Friday, September 17, 2010

Proper 20

God or Wealth? That seems to be the question we're being asked. When I was a kid I hated this lesson. It used to really tick me off that Jesus seems to be saying pick one and only one, God or wealth. Why can't we have both? If we have wealth why can't it be okay to do some good things with that wealth?

I suspect the real issue here is who are you going to worship, God or wealth? Back in the old days, when we used to actually go inside banks, I noticed stained glass in the windows at my bank. I also looked around and noticed high cathedral style ceilings. The bank building looked like a church and contained many of the same trappings you might find in a church. This bank looked like a modern place of worship. I believe Jesus is trying to say worship God not money and wealth.

That's the problem for many particularly in our world where we can have anything we want with one quick mouse click. Many worship their possessions and wealth rather than our Lord. It is so easy to place priority on obtaining things and protecting wealth rather than focus on a relationship with God. It is easy because our world bombards us with "things and stuff." We all want to the latest and the greatest things and the coolest stuff. We work hard for the money we have and want to spend it "our way."

Jesus is telling us that a relationship with God is worth more than all the wealth in the world. He is actually saying pick one, wealth or me. But, it is not so much a referrendum against wealth as much as a highlight of the importance of a life with God. When we place a life in relationship with God as our priority we are being led by the Kingdom and being taught to choose that relationship above and beyond all else.

Friday, September 10, 2010

Proper 19 - Pentecost 16

This is a rambling and thinkin' out loud kinda blog.

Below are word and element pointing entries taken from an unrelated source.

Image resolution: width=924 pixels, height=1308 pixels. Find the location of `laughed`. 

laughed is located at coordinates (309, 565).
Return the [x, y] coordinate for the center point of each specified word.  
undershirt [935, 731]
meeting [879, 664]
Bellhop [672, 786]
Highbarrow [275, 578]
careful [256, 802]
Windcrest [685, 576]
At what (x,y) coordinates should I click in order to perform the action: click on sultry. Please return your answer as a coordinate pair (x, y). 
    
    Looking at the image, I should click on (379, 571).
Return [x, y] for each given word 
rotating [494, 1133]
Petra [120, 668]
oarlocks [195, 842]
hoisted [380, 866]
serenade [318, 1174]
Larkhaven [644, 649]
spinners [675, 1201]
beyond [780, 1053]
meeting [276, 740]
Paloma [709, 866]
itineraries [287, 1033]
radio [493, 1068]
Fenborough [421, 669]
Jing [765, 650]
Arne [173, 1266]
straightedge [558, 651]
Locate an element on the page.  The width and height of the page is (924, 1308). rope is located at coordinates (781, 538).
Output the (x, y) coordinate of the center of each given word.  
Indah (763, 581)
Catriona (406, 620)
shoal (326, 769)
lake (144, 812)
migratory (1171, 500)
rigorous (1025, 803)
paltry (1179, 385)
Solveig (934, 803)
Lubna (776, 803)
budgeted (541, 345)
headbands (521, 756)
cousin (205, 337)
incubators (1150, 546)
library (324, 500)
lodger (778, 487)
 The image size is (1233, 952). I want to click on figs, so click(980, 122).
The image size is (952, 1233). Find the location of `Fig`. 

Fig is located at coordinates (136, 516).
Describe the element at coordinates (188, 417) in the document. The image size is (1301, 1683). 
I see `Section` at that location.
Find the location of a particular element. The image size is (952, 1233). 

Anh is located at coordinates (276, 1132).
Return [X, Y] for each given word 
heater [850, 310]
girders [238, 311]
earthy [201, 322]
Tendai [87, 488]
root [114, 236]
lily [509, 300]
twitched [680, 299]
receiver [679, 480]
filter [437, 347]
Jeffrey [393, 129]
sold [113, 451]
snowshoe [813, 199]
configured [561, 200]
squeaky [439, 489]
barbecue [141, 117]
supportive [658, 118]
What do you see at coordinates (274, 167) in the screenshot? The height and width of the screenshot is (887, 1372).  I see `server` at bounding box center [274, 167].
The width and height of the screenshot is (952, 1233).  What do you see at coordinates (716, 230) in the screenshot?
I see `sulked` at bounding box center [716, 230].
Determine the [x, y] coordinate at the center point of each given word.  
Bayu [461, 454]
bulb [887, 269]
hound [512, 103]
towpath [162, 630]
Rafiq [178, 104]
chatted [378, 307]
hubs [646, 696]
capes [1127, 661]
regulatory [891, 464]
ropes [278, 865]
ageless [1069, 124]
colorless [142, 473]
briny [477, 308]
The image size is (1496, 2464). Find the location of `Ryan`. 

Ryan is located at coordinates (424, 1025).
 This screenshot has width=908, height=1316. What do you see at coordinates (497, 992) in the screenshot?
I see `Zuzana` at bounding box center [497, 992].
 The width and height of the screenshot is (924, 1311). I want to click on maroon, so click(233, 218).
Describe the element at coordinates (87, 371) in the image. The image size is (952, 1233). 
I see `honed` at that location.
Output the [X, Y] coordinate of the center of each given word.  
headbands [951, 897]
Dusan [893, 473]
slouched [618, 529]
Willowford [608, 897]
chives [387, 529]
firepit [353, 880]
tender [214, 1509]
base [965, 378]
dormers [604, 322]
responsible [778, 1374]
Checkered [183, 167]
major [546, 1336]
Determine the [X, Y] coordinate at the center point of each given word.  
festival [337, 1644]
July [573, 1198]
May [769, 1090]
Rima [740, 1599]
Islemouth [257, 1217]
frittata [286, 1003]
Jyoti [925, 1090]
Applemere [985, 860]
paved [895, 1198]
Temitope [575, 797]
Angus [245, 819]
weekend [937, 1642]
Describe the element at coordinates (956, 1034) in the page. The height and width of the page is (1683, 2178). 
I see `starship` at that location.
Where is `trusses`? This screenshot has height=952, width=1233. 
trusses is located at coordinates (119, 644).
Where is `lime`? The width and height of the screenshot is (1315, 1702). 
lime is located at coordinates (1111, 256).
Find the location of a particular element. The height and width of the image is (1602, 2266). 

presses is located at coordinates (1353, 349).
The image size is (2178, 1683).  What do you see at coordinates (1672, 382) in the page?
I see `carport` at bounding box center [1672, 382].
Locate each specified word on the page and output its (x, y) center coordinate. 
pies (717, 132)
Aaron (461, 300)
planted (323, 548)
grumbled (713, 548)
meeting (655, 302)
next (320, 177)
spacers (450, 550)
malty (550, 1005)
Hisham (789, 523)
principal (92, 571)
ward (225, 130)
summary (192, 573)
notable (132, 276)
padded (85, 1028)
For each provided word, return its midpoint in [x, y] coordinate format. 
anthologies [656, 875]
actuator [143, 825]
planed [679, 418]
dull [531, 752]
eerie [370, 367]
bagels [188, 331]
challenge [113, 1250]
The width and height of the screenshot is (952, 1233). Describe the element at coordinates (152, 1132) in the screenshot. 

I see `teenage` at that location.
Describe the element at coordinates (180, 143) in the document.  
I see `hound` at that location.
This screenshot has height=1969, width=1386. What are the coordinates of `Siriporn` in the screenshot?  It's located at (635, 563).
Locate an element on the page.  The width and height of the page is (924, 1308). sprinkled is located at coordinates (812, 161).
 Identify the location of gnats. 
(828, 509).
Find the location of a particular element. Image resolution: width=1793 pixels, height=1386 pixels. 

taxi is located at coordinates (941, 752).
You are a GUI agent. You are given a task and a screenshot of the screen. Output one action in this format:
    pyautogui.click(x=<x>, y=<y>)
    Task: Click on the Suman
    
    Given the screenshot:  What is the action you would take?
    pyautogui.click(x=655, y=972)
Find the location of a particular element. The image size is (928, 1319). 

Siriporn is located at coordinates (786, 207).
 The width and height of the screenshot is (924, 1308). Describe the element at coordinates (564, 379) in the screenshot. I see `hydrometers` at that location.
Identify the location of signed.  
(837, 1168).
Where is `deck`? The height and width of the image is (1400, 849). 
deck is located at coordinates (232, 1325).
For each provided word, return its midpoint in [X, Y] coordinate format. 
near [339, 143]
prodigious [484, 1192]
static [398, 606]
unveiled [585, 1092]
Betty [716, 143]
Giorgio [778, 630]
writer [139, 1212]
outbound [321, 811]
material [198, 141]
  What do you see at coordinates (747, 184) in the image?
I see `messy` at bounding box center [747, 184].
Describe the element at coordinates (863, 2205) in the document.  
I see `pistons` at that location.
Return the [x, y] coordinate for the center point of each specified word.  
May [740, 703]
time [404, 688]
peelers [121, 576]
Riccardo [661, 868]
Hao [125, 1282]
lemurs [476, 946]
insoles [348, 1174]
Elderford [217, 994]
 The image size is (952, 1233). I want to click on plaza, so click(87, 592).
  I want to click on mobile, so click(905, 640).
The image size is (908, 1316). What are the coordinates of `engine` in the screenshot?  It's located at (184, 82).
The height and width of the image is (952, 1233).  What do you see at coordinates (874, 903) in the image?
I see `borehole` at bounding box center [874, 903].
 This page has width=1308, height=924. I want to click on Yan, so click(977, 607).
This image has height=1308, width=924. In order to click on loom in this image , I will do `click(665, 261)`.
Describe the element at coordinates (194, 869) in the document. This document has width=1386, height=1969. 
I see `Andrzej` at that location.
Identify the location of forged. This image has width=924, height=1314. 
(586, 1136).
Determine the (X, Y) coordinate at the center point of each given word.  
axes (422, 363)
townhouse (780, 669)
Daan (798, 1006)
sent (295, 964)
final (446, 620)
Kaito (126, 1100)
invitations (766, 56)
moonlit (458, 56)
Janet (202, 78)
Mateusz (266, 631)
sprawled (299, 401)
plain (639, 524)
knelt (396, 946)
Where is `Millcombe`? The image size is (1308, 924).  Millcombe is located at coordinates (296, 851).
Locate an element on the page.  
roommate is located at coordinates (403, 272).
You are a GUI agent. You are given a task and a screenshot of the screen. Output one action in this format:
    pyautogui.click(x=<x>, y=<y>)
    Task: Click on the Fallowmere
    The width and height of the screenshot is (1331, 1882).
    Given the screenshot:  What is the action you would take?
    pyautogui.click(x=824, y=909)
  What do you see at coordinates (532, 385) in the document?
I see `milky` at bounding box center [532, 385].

In all my years I don't think I have ever approached this text from Luke, the parable of the lost sheep, from the perspective of the lost sheep. My tendency is to always view it as someone looking in on the scene or from the perspective of our benevolent Lord never giving up on us. Think for a minute about the Lost Sheep. How must they have felt or better yet think of a time you were physically lost ... it's scary!

Emotions run wild when your lost. At first you might be embarrassed about getting turned around or missing a turnoff. Then that embarrassment turns into some concern about hurriedly getting yourself out of the situation. You know the quick, quick look around see what looks familiar thing. Then fear begins to creep in ... "oh no, what if I end up in the wrong place. What if ..." The fear can turn to panic when you realize that no one knows to look for you. No one knows where you are nor has any reason to come looking in the place where you might be lost. That's the greatest fear that no one will come looking and that you only have yourself to rely upon.

When you know someone is gonna come looking you can get proactive. You can build a shelter or sit in a coffee shop or wait near a landmark because someone is coming. There is peace in know that someone is looking for you.

Never thought about this parable that way. Simply stated Jesus is always looking for us. We don't need to panic because he is always looking for us. When our daily grind seems like to much or when we feel lost and estranged from the conditions of life he is always looking and seeking to move us to a place of familiarity, comfort and peace.

Friday, September 3, 2010

Proper 18

This story/anecdote is kinda corny. I've used it in sermons and talks many times. I actually first saw it in a church bulletin probably 20 years ago. The story goes like this,
A man was walking on the beach saw that it was littered with thousands of starfish. A little boy was picking up the starfish one by one and throwing them into the ocean. He asked the boy, "What are you doing?" The boy replied, "I'm throwing starfish back into the water. If I leave them here they'll dry up and die." The man said, "But look how many starfish there are. What you're doing can't possibly make a difference." As the boy picked up another starfish and threw it into the ocean he said, "Well, it makes a difference to this one!"

See what I mean ... you've heard it before. The boy understands that he can't help every starfish on the beach but he also understands that he can make a difference to at least one. I believe God is using Luke's gospel to tell us to be sure that we know what we are capable of doing. He's saying something that we sometimes tell our children, "don't bite off more than you can chew."

After the preceding explanation you're probably saying, why does the the scripture have to be so disturbing and upsetting? I agree. None among us wants to hear that Jesus is calling us to hate our family members. I don't want to hear that and you don't want to hear that. Families and homes are supposed to be a place where we are nurtured, fed and loved ... not hated. Robert Frost once said, "home is the place where, when you have to go there, they have to take you in."

It seems to me that God is calling us to carefully understand that complexities of our commitments to him. In Luke's gospel Jesus is saying, my ways might put you at odds with the ways of the world ... they might even put you at odds with your family! In the 1st century world Jesus was preaching to an audience that had gotten very comfortable with a socially accepted religious tradition. He is telling his listeners this is a new way of doing things. Know that your family and friends may no understand "my way" but stay the course and don't give up. Further, he counsels to understand that "you can't save everybody but your commitment can lead some not all to me."

Jesus is asking us to commit to him as he committed to us. The cross is representative of his extreme and awesome commitment. His resurrection is a commitment to walk us through all the highs and lows of our life and to be with us every step of the way.